The defendant, James Tate, argued in his briefs to this court and at oral argument that this court may consider the affidavits from seven of the jurors, in which they stated, in essence, that the jury had unanimously determined that the state had not proven the elements of first degree manslaughter, but that the jurors were deadlocked on the charge of second degree manslaughter. See footnote 11 of the majority opinion. I agree with the majority that this court is not a fact-finding tribunal, but I see no reason that the trial court should not consider the affidavits and make such a factual determination.

The trial court concluded that “[e]ven if the defense were to assemble affidavits from all of the jurors and all the jurors agreed that they had unanimously voted the defendant not guilty of the crime of murder, the defense has offered no precedent for substituting that assemblage of documents for the jury’s declaration at the time of trial that it was unable to reach a verdict.” See footnote 17 of the majority opinion. The affidavits would not be a substitute for the jury’s declaration, however, but merely a clarification of it. The majority has concluded, and I agree, that the court should have granted the defendant’s request that the jury clarify whether it had acquitted the defendant of any of the offenses. Although that would have been the preferable course, I see nothing in our case law to suggest that, after the jury has been discharged, juror testimony should be inadmissible for the purpose of establishing whether the jury had reached a partial verdict.1 I would *291hold that, if the state, at a factual hearing after the jury is discharged, can establish beyond a reasonable doubt that the defendant was not acquitted of a particular offense, the defendant may be retried for that offense.

We previously have not addressed this specific issue, but it is well established in this state that jurors may testify as to factual issues that do not involve the jurors’ thought processes during deliberations. “[Affidavits of jurors may be received for the purpose of avoiding a verdict, to show any matter occurring during the trial or in the jury room, which does not essentially inhere in the verdict itself, as that a juror was improperly approached by a party, his agent, or attorney; that witnesses or others *291conversed as to the facts or merits of the cause, out of court and in the presence of jurors; that the verdict was determined by aggregation and average or by lot, or game of chance or other artifice or improper manner. . . . [S]uch affidavit to avoid the verdict may not be received to show any matter which does essentially inhere in the verdict, itself, as that the juror did not assent to 1he verdict; that he misunderstood the instructions of the court; the statements of the witnesses or the pleadings in the case; that he was unduly influenced by the statements or otherwise of his fellow jurors, or mistaken in his calculations or judgment, or other matter resting alone in the juror’s breast. . . . [J]urors [are] competent to testify to the occurrence of incidents during trial or during their deliberations which might have affected the result of the trial, but [cannot] testify as to the impact of such incidents on their verdict.” (Citations omitted; internal quotation marks omitted.) Josephson v. Meyers, 180 Conn. 302, 310-11, 429 A.2d 877 (1980).

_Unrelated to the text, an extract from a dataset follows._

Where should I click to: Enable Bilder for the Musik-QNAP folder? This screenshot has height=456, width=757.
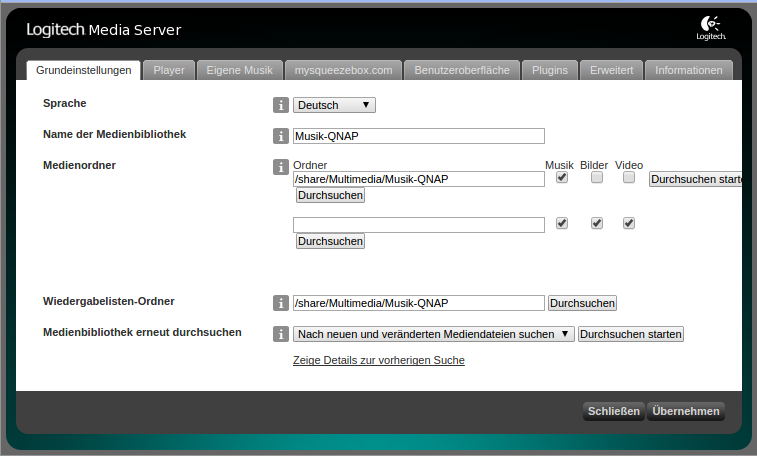596,178
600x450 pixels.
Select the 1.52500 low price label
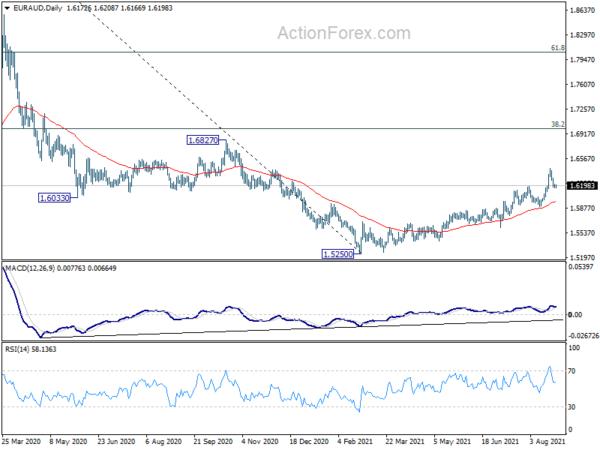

In Aillon v. State, 168 Conn. 541, 363 A.2d 49 (1975), this court considered the admissibility of testimony concerning an ex parte conversation between the trial judge and one of the jurors, and the juror’s subsequent statements to the jury concerning that, conversation. We noted that the policies behind the outdated rule that a juror is always incompetentto testify in impeachment of his verdict “were to give stability to the verdicts of jurors, to minimize the temptation for jury-tampering, and to prevent inquisition into the arguments and reasoning of the jurors that go into their ultimate verdict.” Id., 550. We held that those policies were served equally well by a narrower rule that allowed the admission of certain evidence extraneous to the mental operations of the jury. Id. Allowing postdischarge juror testimony on the narrow factual question of whether the jury reached a partial verdict would not undermine any of these policies.